Coleman had no performing orchestra when Thanz arrived in 1998. For five years, the strings specialist floated between Coleman, two other middle schools and five elementary schools.
The 1979 University of Florida graduate is certified in music, gifted education and exceptional student education.
But by 2003, Thanz had attracted 140 students to the program, and directing the orchestra became his full-time position.
Sometimes it was a hard sell.
"Middle school students are not rushing to play violin, " he said.
Incoming sixth-graders explore a wheel of electives their first semester, spending 10 to 15 days rotating through art, Spanish, computers, technology, band, orchestra and physical education classes.
From those options, they pick a daily, 50-minute class to focus on during the second semester.
To build an orchestra, Thanz called on his own experiences as a musician.
"In high school, the chorus room was my second home, " he said. His bag of tricks includes encouragement, endless patience and the promise of "hard work and a lot of fun, " he said.
Thanz arrived early and left late. Students came to count on the music room as "a place to feel safe and fit in."

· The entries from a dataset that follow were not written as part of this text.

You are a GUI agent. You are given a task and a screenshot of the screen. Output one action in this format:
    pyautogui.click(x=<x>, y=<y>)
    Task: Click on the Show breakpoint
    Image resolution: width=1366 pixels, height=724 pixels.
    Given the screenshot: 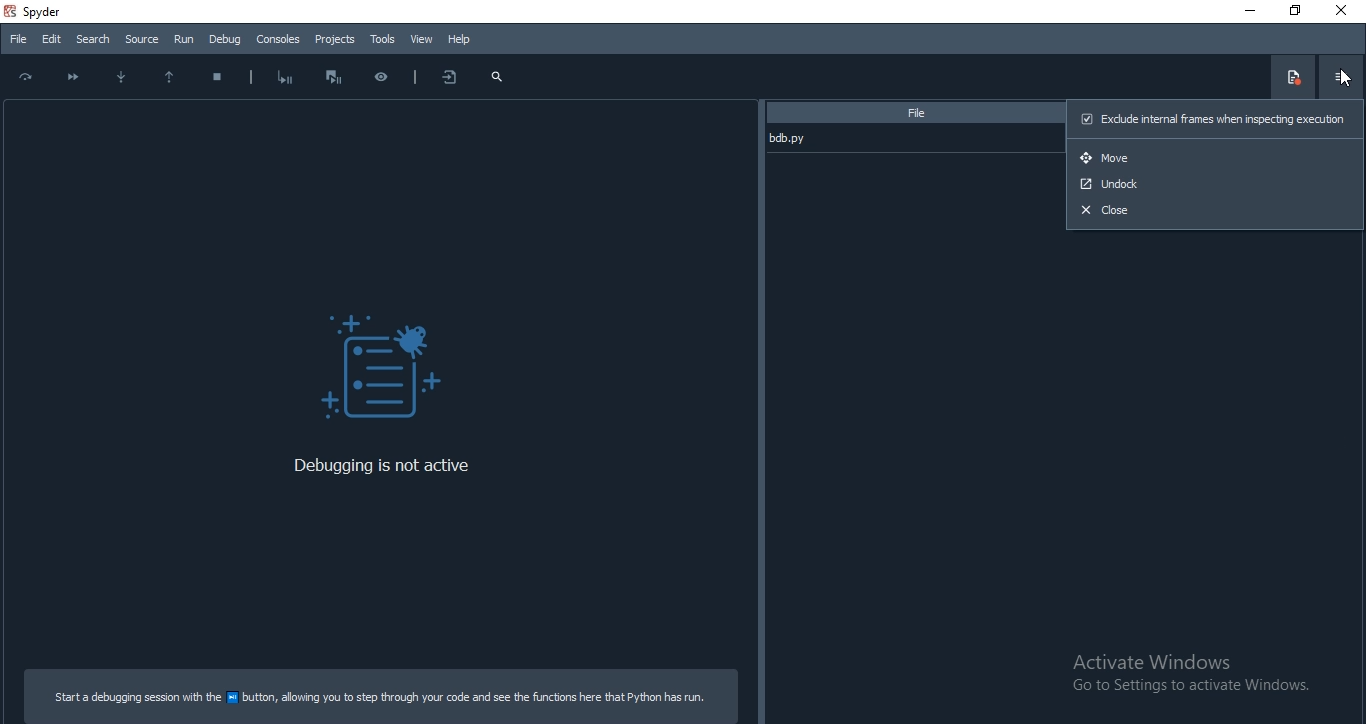 What is the action you would take?
    pyautogui.click(x=1292, y=77)
    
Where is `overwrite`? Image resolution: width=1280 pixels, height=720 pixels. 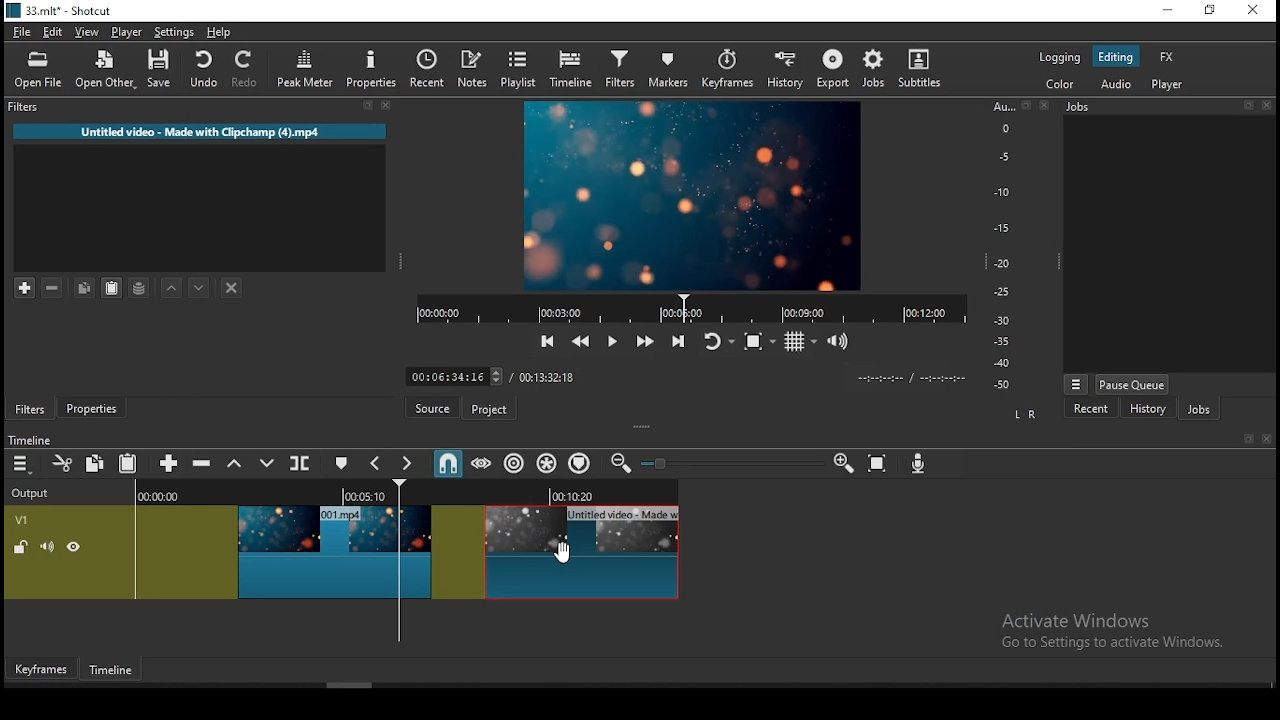
overwrite is located at coordinates (267, 464).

"Probably 80 percent of us never played in our lives, and now we sound like we know what we're doing, " said Taylor Croizat, 14. She intends to continue her orchestra training at Plant High next year.
"He's here at 7 a.m. for practice and stays after school for rehearsal, " said seventh-grader Martha Morrissey, 13.
"And he makes good song choices, " added eighth-grader Lauren Waller, 13. Thanz mixes popular tunes, blues, jazz and country, with classical music.
His influence continues beyond the Coleman years. Former student Nick McKaig, 18 and soon to graduate from Plant High, dropped by last week to give Thanz tickets to see him perform at the Patel Conservatory.
"He made it cool to be in orchestra, " said McKaig. Once Thanz taught him how to use composition software, he was hooked.
McKaig is still writing music, playing cello and French horn and will major in commercial music at the University of Miami.
Thanz's long-lasting impact doesn't surprise parents like Christine Posada.
She has watched her bass-playing son Tony, 14, mature as his orchestra ability developed.
"He puts the opportunity in front of them and, if it's in their soul, he brings it out of them, " said Posada.